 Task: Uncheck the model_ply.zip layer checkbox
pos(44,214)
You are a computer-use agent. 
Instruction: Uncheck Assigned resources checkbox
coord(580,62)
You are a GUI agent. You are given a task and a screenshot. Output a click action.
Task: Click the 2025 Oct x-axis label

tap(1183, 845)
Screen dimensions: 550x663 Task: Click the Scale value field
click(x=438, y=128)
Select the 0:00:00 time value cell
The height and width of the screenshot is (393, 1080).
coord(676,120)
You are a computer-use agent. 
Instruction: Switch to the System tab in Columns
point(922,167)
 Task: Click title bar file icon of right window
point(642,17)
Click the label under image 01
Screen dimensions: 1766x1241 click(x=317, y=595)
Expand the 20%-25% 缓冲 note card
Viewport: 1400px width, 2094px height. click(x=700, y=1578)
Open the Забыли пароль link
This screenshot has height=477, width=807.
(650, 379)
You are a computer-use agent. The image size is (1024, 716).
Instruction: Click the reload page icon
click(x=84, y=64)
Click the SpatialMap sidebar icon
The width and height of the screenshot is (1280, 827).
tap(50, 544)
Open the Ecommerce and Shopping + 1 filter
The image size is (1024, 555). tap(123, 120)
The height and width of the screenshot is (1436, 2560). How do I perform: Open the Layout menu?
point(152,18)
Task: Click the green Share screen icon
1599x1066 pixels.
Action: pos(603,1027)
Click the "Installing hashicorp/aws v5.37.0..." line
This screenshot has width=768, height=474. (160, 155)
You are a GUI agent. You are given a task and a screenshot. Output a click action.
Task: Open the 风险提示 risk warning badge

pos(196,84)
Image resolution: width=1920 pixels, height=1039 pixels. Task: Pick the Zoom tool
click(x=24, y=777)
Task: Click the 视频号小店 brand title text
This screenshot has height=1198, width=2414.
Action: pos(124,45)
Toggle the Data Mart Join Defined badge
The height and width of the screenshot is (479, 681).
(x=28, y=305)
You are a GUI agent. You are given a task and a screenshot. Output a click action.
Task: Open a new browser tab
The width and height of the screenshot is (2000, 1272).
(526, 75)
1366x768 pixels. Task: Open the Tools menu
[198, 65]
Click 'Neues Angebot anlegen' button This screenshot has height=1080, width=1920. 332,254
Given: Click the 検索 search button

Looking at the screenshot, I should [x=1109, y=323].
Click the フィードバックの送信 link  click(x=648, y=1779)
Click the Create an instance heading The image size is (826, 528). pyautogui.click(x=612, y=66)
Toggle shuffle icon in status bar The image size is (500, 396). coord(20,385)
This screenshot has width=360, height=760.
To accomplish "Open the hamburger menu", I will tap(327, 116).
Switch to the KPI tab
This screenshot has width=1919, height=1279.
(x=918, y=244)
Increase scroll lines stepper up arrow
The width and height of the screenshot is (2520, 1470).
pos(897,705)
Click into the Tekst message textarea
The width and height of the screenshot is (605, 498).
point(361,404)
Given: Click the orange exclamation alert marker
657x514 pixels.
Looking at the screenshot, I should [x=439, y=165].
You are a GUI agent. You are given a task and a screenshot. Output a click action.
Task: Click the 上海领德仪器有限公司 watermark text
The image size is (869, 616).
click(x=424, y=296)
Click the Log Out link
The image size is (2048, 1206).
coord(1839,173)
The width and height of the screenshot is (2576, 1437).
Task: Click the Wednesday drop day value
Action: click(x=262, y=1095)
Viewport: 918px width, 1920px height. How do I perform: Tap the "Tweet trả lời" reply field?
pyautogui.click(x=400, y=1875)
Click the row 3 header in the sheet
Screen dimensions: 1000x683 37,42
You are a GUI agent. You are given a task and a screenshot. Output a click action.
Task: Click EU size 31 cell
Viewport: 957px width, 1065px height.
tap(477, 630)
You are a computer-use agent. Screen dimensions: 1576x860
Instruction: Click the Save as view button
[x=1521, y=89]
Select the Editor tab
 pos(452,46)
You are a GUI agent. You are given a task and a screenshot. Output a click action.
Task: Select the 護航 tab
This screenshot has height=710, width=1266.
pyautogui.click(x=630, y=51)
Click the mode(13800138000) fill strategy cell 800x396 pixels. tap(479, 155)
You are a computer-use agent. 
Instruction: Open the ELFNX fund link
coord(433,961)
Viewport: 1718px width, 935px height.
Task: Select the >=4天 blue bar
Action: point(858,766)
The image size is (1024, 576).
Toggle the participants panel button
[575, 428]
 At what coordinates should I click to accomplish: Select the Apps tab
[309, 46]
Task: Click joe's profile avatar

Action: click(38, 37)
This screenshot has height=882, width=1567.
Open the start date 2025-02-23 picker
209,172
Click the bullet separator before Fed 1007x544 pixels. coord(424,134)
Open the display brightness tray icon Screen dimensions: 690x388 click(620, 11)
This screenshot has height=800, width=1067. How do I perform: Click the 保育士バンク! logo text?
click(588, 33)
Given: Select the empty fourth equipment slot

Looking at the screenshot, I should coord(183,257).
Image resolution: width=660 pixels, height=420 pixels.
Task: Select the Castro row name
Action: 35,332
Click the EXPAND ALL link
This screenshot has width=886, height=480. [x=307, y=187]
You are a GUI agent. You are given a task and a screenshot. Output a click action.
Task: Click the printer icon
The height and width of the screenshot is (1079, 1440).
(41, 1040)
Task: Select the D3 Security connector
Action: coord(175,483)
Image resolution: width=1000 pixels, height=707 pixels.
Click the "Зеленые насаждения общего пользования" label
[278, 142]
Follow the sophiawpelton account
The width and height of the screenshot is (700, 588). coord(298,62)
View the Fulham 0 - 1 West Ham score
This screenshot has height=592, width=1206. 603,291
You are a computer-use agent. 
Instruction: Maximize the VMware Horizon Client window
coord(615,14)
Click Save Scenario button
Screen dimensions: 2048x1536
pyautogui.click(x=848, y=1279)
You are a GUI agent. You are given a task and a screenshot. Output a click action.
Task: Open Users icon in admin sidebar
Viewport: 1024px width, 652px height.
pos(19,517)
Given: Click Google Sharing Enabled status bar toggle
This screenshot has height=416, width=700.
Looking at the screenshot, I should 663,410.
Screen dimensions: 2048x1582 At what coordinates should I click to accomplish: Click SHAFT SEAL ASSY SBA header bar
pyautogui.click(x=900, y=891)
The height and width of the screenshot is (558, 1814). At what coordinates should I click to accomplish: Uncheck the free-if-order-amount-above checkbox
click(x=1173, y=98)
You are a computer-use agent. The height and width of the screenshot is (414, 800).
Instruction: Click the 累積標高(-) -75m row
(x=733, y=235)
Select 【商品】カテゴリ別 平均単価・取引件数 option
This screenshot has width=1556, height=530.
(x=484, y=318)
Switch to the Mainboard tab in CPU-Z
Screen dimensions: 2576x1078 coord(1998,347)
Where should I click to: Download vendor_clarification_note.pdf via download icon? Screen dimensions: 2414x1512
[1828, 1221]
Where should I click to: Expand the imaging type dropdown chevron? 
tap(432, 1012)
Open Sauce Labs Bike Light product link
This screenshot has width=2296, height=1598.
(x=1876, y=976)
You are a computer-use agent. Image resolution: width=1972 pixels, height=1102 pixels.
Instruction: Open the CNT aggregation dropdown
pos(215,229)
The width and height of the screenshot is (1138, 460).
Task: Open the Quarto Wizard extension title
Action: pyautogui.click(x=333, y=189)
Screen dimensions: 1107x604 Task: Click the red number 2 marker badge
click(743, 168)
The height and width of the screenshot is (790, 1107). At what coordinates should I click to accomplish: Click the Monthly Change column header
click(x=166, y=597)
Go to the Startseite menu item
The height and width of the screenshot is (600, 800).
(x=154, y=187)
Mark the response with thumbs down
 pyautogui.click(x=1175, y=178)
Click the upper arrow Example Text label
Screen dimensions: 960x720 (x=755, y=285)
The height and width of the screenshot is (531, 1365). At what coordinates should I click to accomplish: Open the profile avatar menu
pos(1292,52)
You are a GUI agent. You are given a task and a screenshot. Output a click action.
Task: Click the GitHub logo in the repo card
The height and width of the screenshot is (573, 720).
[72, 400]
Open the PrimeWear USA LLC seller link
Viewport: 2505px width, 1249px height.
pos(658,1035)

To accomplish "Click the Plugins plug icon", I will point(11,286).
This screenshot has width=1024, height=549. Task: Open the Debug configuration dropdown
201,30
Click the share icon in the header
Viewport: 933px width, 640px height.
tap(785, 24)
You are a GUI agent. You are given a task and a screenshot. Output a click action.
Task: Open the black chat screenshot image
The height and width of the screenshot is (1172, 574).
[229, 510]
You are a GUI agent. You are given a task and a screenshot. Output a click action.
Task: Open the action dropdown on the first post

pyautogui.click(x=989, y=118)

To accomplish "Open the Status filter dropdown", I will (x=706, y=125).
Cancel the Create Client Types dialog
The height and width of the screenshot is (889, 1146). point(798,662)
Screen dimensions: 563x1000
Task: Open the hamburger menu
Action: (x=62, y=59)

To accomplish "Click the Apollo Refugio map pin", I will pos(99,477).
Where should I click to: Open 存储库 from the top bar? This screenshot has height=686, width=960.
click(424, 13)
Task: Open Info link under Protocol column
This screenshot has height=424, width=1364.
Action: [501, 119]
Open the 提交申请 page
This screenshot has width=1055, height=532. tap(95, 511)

********************

» **Requirement**: Echo all the lines from the start of the records down to the line containing "click(x=84, y=64)", with both of those included.

» **Correct answer**:
 Task: Uncheck the model_ply.zip layer checkbox
pos(44,214)
You are a computer-use agent. 
Instruction: Uncheck Assigned resources checkbox
coord(580,62)
You are a GUI agent. You are given a task and a screenshot. Output a click action.
Task: Click the 2025 Oct x-axis label

tap(1183, 845)
Screen dimensions: 550x663 Task: Click the Scale value field
click(x=438, y=128)
Select the 0:00:00 time value cell
The height and width of the screenshot is (393, 1080).
coord(676,120)
You are a computer-use agent. 
Instruction: Switch to the System tab in Columns
point(922,167)
 Task: Click title bar file icon of right window
point(642,17)
Click the label under image 01
Screen dimensions: 1766x1241 click(x=317, y=595)
Expand the 20%-25% 缓冲 note card
Viewport: 1400px width, 2094px height. click(x=700, y=1578)
Open the Забыли пароль link
This screenshot has height=477, width=807.
(650, 379)
You are a computer-use agent. The image size is (1024, 716).
Instruction: Click the reload page icon
click(x=84, y=64)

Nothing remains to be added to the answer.